Menurutnya, seluruh keputusan DPR yang menyangkut penggunaan anggaran harus dipaparkan secara gamblang di depan selurung anggota saat sidang paripurna.
“Kan sampai saat ini belum ada paripurna tentang [tujuh proyek pembangunan gedung] itu.”
Untuk itu, Tubagus mengapresiasi sikap Presiden Joko Widodo yang enggan menandatangani prasasti tujuh proyek tersebut.
“Hal itu dilakukan karena Presiden menilai semua belum jelas,” tuturnya.
Soal kelayakan, Ketua Fraksi PKB Helmy Faisal menilai gedung Parlemen ini sudah tidak layak untuk ditempati.
“Namun apa keputusannya, silakan dikaji mendalam. Jika dana terbatas, DPR harus memilih dengan skala prioritas. Jangan sampai mengganggu anggaran untuk rakyat,” katanya.

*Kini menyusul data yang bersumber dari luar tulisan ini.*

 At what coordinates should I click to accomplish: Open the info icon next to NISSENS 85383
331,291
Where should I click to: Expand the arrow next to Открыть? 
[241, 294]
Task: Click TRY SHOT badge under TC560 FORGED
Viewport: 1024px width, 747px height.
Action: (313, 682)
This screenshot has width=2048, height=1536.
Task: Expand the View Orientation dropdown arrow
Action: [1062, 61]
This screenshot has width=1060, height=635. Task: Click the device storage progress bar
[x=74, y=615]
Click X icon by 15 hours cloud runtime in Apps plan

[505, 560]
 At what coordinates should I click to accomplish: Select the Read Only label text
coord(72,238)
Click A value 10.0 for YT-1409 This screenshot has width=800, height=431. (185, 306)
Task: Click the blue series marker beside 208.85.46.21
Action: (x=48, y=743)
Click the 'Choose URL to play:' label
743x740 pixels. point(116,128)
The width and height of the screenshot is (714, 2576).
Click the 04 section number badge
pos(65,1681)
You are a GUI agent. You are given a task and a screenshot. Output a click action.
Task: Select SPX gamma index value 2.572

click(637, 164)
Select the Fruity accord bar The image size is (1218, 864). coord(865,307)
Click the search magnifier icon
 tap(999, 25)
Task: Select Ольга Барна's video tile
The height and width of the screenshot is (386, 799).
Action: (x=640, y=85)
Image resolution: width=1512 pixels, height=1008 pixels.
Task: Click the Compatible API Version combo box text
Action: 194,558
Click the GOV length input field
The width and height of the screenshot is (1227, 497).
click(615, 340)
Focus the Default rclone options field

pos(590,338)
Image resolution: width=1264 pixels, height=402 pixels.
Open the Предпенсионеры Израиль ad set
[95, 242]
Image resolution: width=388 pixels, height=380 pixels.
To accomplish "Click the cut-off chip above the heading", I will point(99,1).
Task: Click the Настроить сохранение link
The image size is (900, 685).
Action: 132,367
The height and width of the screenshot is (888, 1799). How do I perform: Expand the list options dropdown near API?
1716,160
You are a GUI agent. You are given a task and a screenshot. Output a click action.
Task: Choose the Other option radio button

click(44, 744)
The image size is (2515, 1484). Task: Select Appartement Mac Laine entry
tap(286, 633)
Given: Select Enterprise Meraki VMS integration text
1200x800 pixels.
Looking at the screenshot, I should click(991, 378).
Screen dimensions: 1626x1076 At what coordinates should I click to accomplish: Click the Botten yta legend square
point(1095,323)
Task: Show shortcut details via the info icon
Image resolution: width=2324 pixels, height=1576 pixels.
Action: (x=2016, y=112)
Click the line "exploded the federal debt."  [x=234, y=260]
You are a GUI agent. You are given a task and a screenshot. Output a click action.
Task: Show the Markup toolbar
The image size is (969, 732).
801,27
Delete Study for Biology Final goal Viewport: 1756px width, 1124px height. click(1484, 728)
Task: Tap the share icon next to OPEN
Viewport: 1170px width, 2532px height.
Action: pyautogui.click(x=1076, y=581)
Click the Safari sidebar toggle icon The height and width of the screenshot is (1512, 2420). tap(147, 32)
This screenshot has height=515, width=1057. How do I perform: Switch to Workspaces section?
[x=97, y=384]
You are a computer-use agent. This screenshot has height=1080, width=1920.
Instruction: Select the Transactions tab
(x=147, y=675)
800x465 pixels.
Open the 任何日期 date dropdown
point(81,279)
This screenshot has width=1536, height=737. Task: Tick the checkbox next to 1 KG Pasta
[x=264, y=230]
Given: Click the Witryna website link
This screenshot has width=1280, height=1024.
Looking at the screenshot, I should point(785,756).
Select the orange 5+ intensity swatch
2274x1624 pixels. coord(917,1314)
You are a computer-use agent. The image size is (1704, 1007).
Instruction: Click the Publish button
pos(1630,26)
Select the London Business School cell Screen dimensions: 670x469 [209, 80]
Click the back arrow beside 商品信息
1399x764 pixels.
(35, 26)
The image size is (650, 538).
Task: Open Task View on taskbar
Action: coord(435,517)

Menurutnya, pembangunan tersebut harus dikaji sesuai dengan fungsi dari pembangunan gedung.
“Intinya, kualitas anggota DPR harus dibangun, sarana prasarana juga harus dibangun.”
Terkait pembangunan proyek tersebut, DPR juga telah menyayembarakan desain tujuh gedung di kompleks gedung parlemen yang baru dengan hadiah total sebesar Rp500 juta.
“Sayembara desain arsitektur itu digelar atas kerjasama antara Sekretariat Jenderal DPR dan Ikatan Arsitektur Indonesia (IAI) Jakarta,” kata Ahmad Djuned, Ketua Tim Pembangunan Gedung DPR.
Menurut Djuned, besaran hadiah tersebut tidak lebih dari 10% total pagu yang sudah dianggarkan dalam APBN perubahan 2015 dengan total Rp6,18 miliar.
“Dengan diadakannya sayembara, maka itu bisa diartikan sebagai bentuk efisensi anggaran,” ujarnya.
Kedati demikian, Forum Indonesia Untuk Transparansi Anggaran (Fitra) meminta kepada DPR untuk membatalkan sayembara itu.
“Anggaran pembangunan belum ada, tapi kenapa sudah disayembarakan?” tanya Yenny Sucipto, Sekjen Fitra.
Selain itu, dasar hukum sayembara tersebut juga janggal.
“Seharusnya yang digunakan adalah Peraturan PU No. 45/2007 tentang Prosedur Pembangunan Gedung Negara. Namun yang digunakan adalah UU No. 11/2010 tentang cagar budaya,” gugatnya.